Certes, il est tout à fait possible (« certain », disent nombre de spécialistes…) que le maître du Kremlin l’emporte militairement, mais à un prix élevé en termes humains. Les conséquences politiques et économiques de cette crise – la plus grave en Europe depuis la seconde guerre mondiale - seront dévastatrices pour la Russie et entraineront la chute du dictateur.
La seule « chance » de Poutine était en effet une victoire rapide et totale : la prise de Kiev en moins de 48 heures et la décapitation de l’Etat ukrainien auraient installé un fait accompli. Il n’aurait certes pas été accepté de gaieté de cœur par la communauté internationale, mais qu’aurions-nous pu faire à partir du moment où il était évident pour tout un chacun que l’Otan n’engagerait pas de troupes sur le terrain ? Par la suite, l’installation d’un gouvernement fantoche, l’organisation éventuelle d’un référendum truqué, une « finlandisation » de l’Ukraine auraient ramené une forme de « normalité » et la realpolitik aurait fait le reste. Mais il n’en est rien.

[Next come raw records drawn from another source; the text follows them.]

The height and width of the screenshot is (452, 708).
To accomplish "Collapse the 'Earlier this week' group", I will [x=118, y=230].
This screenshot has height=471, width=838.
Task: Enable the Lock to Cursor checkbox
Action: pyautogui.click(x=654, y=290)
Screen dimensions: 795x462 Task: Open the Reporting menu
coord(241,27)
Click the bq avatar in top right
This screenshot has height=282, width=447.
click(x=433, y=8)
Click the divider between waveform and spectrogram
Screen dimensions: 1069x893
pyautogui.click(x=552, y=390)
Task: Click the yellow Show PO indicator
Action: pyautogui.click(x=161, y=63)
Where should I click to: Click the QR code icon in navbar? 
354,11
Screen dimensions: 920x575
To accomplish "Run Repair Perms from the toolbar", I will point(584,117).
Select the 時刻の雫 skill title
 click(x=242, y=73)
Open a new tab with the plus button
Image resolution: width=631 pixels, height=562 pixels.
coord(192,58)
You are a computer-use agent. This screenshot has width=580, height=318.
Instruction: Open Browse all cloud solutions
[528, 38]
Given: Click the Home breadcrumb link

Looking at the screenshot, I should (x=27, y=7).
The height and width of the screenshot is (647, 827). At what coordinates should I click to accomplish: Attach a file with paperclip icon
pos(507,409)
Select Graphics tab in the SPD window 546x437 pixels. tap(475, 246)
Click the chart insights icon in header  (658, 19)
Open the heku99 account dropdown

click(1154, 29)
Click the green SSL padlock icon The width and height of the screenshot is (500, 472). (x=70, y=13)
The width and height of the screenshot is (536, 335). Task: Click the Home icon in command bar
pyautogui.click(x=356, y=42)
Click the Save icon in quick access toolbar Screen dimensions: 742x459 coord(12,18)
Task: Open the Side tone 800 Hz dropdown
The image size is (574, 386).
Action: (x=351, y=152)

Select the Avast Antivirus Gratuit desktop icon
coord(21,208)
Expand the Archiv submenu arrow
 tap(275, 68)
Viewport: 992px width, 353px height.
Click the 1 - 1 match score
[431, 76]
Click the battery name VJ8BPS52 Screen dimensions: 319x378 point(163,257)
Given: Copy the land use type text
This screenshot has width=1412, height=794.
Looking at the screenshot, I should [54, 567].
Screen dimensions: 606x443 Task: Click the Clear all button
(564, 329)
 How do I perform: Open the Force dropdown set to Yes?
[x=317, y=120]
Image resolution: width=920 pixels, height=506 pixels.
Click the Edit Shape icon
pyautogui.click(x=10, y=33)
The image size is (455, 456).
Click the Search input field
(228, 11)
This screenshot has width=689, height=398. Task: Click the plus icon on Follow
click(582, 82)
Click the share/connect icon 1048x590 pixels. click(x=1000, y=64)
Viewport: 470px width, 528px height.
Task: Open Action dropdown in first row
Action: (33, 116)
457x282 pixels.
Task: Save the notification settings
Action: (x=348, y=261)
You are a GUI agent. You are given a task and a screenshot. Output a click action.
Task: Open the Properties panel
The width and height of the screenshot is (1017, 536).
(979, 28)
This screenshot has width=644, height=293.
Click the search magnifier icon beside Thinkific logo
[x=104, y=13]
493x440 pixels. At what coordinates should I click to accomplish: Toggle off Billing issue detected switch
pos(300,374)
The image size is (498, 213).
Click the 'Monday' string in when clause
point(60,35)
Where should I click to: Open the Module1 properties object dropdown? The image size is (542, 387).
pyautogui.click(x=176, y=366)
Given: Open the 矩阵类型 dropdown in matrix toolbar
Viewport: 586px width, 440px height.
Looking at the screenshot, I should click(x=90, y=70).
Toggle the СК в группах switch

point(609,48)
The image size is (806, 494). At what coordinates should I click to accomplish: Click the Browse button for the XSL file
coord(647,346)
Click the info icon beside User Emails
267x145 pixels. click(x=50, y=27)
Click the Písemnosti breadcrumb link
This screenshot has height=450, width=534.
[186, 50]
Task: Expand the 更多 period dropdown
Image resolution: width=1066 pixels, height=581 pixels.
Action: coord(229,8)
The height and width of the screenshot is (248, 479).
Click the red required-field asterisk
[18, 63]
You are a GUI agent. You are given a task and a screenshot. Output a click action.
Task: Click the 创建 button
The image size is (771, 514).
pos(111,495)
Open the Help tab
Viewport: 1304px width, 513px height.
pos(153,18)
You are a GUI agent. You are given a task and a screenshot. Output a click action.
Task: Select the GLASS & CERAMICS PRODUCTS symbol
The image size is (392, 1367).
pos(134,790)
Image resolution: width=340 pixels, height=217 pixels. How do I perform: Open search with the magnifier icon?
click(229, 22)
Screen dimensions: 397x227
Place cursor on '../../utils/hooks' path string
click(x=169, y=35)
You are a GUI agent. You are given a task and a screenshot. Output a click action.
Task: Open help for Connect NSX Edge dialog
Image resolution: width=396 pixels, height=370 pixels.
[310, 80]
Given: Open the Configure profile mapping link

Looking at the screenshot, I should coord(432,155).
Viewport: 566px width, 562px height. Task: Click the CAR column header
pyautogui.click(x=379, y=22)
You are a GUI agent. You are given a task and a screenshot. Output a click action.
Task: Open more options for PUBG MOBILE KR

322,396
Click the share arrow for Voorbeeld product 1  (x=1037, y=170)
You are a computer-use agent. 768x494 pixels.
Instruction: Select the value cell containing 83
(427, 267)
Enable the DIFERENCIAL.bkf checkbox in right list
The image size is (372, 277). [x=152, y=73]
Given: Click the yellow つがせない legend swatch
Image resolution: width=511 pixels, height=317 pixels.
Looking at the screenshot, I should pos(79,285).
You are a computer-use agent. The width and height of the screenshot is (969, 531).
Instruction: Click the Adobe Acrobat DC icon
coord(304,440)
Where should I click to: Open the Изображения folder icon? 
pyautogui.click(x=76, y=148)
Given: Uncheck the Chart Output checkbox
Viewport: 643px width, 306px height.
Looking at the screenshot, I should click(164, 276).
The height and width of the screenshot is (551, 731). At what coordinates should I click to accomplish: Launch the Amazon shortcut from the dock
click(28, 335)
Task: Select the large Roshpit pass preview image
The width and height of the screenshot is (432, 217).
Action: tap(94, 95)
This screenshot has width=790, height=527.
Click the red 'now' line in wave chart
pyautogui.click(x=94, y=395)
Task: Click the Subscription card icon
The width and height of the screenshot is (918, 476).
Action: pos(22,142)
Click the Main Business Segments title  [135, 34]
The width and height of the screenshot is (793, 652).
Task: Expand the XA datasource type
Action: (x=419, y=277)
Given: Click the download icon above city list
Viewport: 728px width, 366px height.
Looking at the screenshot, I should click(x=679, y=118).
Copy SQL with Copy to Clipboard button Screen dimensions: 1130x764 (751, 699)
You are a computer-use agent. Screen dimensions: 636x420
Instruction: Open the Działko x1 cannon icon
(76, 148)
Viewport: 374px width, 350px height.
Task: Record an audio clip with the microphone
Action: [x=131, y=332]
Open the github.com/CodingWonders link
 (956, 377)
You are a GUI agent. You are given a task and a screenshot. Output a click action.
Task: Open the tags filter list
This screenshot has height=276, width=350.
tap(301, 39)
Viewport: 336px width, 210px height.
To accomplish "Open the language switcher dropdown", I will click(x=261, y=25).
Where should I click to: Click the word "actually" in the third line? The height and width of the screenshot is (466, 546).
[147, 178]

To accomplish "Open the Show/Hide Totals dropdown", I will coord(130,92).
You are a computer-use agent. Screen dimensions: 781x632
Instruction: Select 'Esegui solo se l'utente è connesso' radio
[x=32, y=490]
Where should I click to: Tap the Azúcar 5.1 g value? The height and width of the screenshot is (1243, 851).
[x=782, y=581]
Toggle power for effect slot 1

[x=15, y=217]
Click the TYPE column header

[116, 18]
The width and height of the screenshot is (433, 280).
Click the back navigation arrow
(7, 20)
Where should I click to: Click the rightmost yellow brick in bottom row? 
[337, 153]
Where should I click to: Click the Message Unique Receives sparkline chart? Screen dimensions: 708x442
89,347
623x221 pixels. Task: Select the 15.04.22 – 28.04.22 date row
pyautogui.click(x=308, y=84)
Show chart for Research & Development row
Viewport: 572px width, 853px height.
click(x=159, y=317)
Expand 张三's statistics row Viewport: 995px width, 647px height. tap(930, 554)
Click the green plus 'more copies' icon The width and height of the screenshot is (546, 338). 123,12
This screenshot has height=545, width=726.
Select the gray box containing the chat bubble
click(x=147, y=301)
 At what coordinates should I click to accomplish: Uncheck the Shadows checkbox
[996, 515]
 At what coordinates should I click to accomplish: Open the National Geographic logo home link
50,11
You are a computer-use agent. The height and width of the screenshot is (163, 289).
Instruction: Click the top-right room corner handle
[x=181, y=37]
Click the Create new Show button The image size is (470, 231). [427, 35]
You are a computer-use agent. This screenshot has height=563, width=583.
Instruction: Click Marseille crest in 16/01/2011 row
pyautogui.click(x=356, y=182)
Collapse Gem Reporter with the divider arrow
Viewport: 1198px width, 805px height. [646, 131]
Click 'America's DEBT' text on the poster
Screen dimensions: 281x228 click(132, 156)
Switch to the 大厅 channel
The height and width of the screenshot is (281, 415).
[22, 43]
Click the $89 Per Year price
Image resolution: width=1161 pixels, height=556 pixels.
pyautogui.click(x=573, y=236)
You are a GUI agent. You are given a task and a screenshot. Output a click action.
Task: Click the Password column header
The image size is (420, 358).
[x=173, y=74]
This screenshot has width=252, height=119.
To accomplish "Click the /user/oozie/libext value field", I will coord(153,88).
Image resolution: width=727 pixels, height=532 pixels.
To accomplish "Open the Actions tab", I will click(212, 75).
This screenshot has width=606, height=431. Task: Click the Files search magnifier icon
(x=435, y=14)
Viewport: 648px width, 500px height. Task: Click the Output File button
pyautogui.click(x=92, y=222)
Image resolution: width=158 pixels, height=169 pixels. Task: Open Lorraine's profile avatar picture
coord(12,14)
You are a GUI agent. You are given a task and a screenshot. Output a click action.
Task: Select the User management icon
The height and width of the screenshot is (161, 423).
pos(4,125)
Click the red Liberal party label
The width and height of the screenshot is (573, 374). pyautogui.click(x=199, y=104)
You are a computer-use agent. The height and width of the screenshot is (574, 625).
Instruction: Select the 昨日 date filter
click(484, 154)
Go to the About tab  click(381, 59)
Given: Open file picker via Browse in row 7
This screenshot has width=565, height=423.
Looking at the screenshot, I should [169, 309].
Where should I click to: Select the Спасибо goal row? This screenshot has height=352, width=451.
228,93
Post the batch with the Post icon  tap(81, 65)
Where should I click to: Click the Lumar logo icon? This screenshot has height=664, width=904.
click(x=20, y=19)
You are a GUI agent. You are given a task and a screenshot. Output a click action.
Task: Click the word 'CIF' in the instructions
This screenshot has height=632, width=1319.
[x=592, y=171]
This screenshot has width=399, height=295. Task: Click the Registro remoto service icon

Avant d’aller plus loin, examinons tout d’abord les différents scénarios militaires possibles :
1- Les « négociations » entre Kiev et Moscou aboutissent : l’Ukraine cède aux demandes russes (reconnaissance de l’appartenance de la Crimée à la Russie, démilitarisation, etc.) et toute résistance armée cesse. Les positions des deux parties étant inconciliables, ce scénario est fort peu probable (mais pas totalement impossible, si la pression militaire russe et les pertes civiles devenaient insupportables). Par ailleurs, des armes ayant été distribuées à la population, les troupes russes devraient probablement faire face à une longue guérilla.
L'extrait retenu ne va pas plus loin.